Task item:
Where an image appears, leave it out; otherwise repeat the data exactly.

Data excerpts
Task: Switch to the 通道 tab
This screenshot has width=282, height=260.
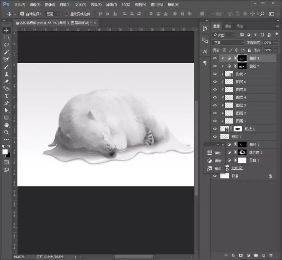Action: pyautogui.click(x=228, y=26)
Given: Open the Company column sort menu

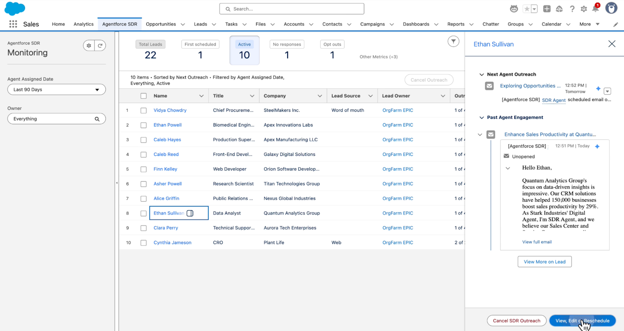Looking at the screenshot, I should (x=319, y=96).
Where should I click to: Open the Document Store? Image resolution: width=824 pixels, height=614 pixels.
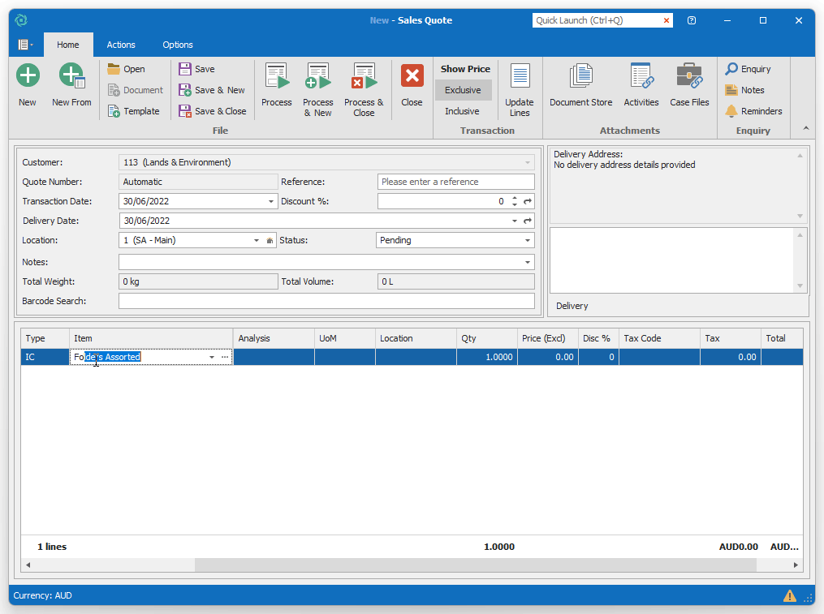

Written answer:
Task: Switch to the 通道 tab
This screenshot has width=282, height=260.
Action: pyautogui.click(x=228, y=26)
Given: Open the Company column sort menu

Looking at the screenshot, I should (x=319, y=96).
Where should I click to: Open the Document Store? Image resolution: width=824 pixels, height=614 pixels.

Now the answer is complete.